* **Text**
════════
# Forum Home Renovation Fences & Screens  New gate height question

## Moondog55

It might sound a bit silly but what IS a good height for a gate where we want mainly privacy but also we need to stop the wind blowing rubbish from the street into our new carport.
Gate will need to be made to fit the space and probably will match the new fence cosmetically
~~4000mm wide driveway
Is 1800 too tall?
One single gate?
Cat & kitten ?
Equal sized halves??
Thinking I'd use one of the gate kits sold at Bunnies
May also need a shorter height at the street frontage but a cheap farm gate may do the job there

----------


## PlatypusGardens

At 4M wide I'd go half/half with two gates, but depends what you gonna use it for....how often will you need to open half/all of it?

----------


## Marc

Both my side gates match the height of the fence, that is 1.8, however that is not set in concrete and depends from your frontage. Clearly going over the fence maybe silly but you can always go lower ... 1.5? Depends what's the gate made of? What is that Bunnings kit? Metal and wooden slats? Seen those, seem well made but pricey. I agree with PG, at 4 meters you will have to go two gates. As far as big and small or equal, id depends what your carport looks like. Are you likely to walk in and out from there all the time? If so a smaller door for pedestrians and the bigger one to move the car may make sense. You could make one single gate with a built in door, factory style ... Hard to suggest really since it is at the front of the house and you are the one that must use it and like it.

----------


## PlatypusGardens

Opening a 2M gate enough to walk through isn't a big deal as long as it swings freely.   :Smilie:

----------


## Marc

Sure, but it seems that Moon question is more to do with aesthetics and that is hard to answer.

----------


## Moondog55

Has to fill the hole where the car is, 450mm in front of the house, where the gutter is. 
Those Bunnings kits are expensive but a lot cheaper than my tradie mate and they have that built in provision for the diagonal brace above the gates top back to the tall post if needed.

----------


## PlatypusGardens

So the gate is going somewhere at the part where the side fence slopes down?
Not at full height or low height?  
a bit hard to tell where "450 in front of the house" is.  
Also, what is this (expensive) Bunnings kit you speak of?
Is there not a local fencing/gate mob that can make a (cheaper) gate for you?     :Smilie:

----------


## Marc

Yes ... now I see ...  :Smilie: 
I would go with a two gates, equal sizes and have them on post independent from the house and the fence. 
Actually, come to think of it ... you could have the gates away from the house some 800/900 and have a door perpendicular to the gate so that you can use a door to get in and out sideways and keep the gate shut and the door will not change the appearance of the main gate.

----------


## Marc

Bunnings sells a kit made of SHS 25x25x2 or 2.5 more or less. Very clever and adaptable to any width and with proper braces that you then cover with timber or any other material you want. I remember looking at it when I had to do 2 side gates but decided against it because of price ... however that was 10 years ago or more so may be they are a bit down in price, not sure. I have to make a gate for my daughter, may be I go for one of those, I have too much on my plate right now ... sorry, back to Moon's gate ... what do you think of an extra side door at 90 degree?
════════
* **Entries provided**
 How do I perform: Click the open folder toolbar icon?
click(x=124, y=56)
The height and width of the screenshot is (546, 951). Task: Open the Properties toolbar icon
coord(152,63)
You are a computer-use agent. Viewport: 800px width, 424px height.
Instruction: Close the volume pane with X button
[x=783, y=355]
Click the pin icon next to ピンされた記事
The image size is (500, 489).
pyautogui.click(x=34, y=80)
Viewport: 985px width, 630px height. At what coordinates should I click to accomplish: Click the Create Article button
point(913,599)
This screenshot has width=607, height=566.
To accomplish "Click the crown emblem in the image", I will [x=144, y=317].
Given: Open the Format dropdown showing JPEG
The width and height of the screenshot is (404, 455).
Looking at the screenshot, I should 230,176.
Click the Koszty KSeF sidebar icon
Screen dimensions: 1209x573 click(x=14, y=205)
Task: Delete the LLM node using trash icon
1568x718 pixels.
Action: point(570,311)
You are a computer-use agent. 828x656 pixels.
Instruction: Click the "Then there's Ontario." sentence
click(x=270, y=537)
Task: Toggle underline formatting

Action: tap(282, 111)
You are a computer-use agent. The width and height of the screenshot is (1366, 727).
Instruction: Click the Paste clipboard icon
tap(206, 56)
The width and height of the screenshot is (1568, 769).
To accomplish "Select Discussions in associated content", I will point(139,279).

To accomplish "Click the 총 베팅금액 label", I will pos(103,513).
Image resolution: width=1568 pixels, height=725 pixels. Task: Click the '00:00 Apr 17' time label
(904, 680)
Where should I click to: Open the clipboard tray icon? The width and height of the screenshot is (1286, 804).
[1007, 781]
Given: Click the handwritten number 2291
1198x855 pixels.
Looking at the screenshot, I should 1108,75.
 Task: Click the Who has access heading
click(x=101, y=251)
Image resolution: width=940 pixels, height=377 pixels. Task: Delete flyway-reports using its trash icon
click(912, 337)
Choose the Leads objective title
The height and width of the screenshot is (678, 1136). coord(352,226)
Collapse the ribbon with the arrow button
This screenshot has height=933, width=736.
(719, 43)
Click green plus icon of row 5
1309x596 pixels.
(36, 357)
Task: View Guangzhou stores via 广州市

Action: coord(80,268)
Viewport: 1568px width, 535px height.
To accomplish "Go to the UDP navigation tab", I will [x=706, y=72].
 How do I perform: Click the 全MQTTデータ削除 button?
════════
* **To-do list**
1) For each statement about the forum thread on gate height, answer yes or no according to whether it agrees with the thread, and quote the deciding words. (a) Marc states that both of his side gates match the height of his fence, which is 1.8. (b) Moondog55 states that the Bunnings kits cost less than his tradie mate. (c) Marc states that he used a Bunnings kit for his two side gates.
2) Return the passage of the forum thread on gate height that starts at "Not at full" and ends at "the main gate.".
3) In the forum thread on gate height, how far in front of the house does Moondog55 say the gate has to fill the hole?

* **Solved tasks**
1)
(a) Yes: "Both my side gates match the height of the fence, that is 1.8"
(b) Yes: "Those Bunnings kits are expensive but a lot cheaper than my tradie mate"
(c) No: "I remember looking at it when I had to do 2 side gates but decided against it because of price"

2)
Not at full height or low height?  
a bit hard to tell where "450 in front of the house" is.  
Also, what is this (expensive) Bunnings kit you speak of?
Is there not a local fencing/gate mob that can make a (cheaper) gate for you?     :Smilie:

----------


## Marc

Yes ... now I see ...  :Smilie: 
I would go with a two gates, equal sizes and have them on post independent from the house and the fence. 
Actually, come to think of it ... you could have the gates away from the house some 800/900 and have a door perpendicular to the gate so that you can use a door to get in and out sideways and keep the gate shut and the door will not change the appearance of the main gate.

3) 450mm in front of the house, where the gutter is.